- O presidente da Bolívia, Rodrigo Paz, demitiu o ministro da Defesa, Marcelo Salinas, e a ministra da Educação, Beatriz García; Ernesto Justiniano assumiu a Defesa.
- A gestão de García ainda não tem substituto definido; as demissões ocorrem em meio a protestos que paralisam sete dos nove estados.
- Em 21 de maio, Paz já havia trocado o ministro do Trabalho na tentativa de acalmar os protestos contra a crise econômica.
- Mais de noventa pontos de bloqueio em rodovias provocaram desabastecimento de alimentos, medicamentos e combustível, com preços de carne, ovos e outros itens subindo.
- O governo acusa Evo Morales de promover violência e busca reconciliação; Morales tem mandado de prisão em julgamento por tráfico de uma menor e vive no Chapare, cercado por apoiadores.
O presidente da Bolívia, Rodrigo Paz, demitiu nesta terça-feira 2 o ministro da Defesa, Marcelo Salinas, e a ministra da Educação, Beatriz García, em meio a uma onda de protestos que paralisa o país há semanas. A troca ocorre após mudanças já anunciadas no Ministério do Trabalho, em maio, para tentar conter as manifestações.
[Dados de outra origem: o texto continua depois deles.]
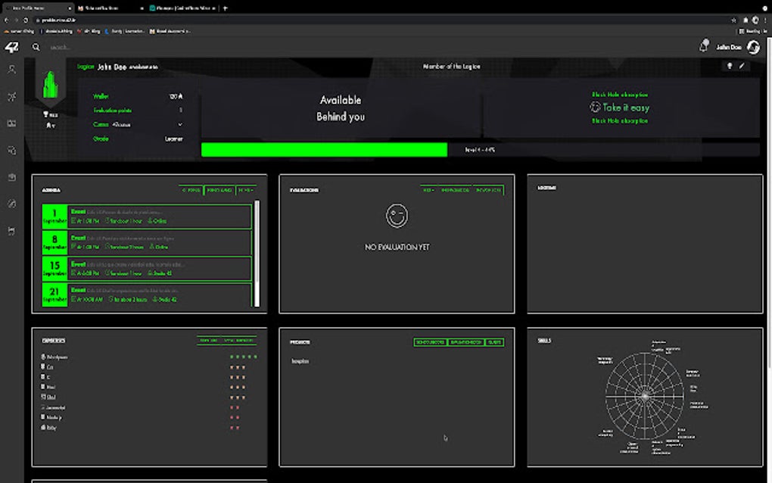772x483 pixels.
Task: Select the user-search icon in the left sidebar
Action: click(x=11, y=70)
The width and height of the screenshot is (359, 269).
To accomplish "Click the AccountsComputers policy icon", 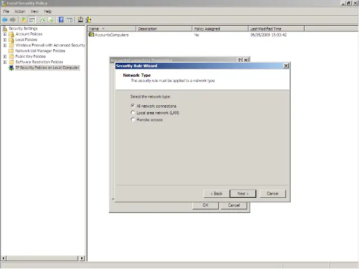I will click(91, 35).
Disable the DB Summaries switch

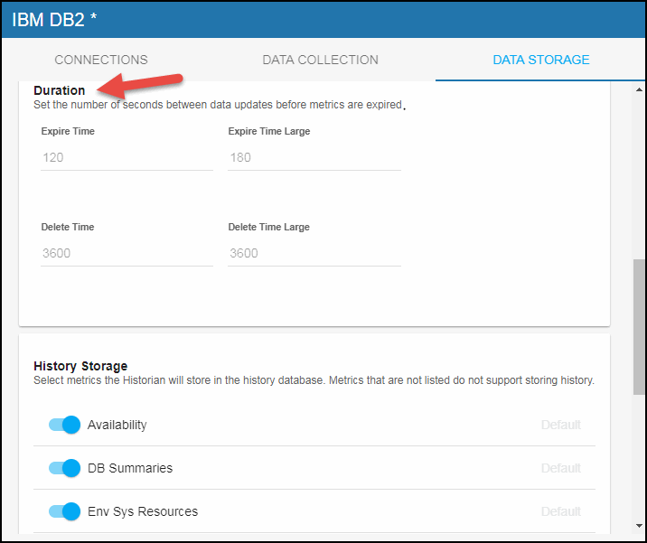(x=65, y=468)

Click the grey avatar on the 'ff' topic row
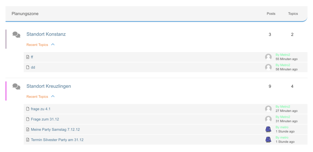(x=268, y=57)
Salinas será substituído por Ernesto Justiniano, que comandava o combate ao narcotráfico e chefiava um órgão subordinado diretamente à Presidência. Ainda não há confirmação sobre quem assumirá a pasta da Educação. As mudanças ocorrem em um contexto de grande pressão social e política.
No dia 21, Paz já havia trocado o ministro do Trabalho na tentativa de acalmar os protestos, que cobram medidas contra a pior crise econômica em quatro décadas. Líderes empresariais também pressionam por respostas mais firmes ao governo.
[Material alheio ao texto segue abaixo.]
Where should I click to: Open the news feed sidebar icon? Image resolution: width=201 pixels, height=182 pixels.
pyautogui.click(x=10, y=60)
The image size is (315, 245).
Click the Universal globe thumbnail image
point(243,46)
Movimentos de trabalhadores, camponeses, mineiros e professores bloqueiam estradas em sete dos nove estados. As interrupções têm causado escassez de alimentos, medicamentos e combustível em La Paz e El Alto, elevando o custo de itens básicos, como carne e ovos.
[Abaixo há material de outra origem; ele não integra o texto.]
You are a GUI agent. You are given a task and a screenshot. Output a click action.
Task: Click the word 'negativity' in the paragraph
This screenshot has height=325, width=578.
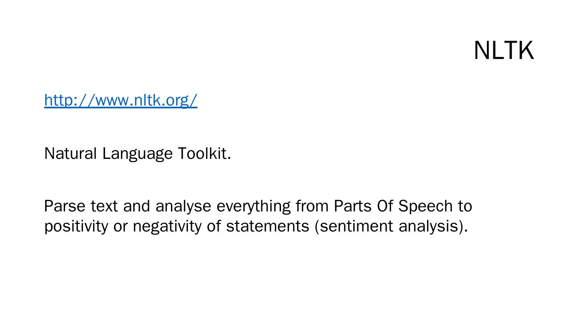(167, 226)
Segundo o jornal El Día, o governo enfrenta oposição de setores que pedem mudança de rumo, enquanto Paz acusa forças que tentam alterar a ordem democrática. Em Cochabamba, o presidente disse buscar reconciliação para encerrar a onda de protestos nos próximos dias.
Evo Morales, ex-presidente e figura central para os sindicatos, permanece procurado pela Justiça em um mandado de prisão acusado de tráfico de uma menor. Morales vive no Chapare, região cocaleira ao norte de Cochabamba, cercado por apoiadores que impedem ações policiais.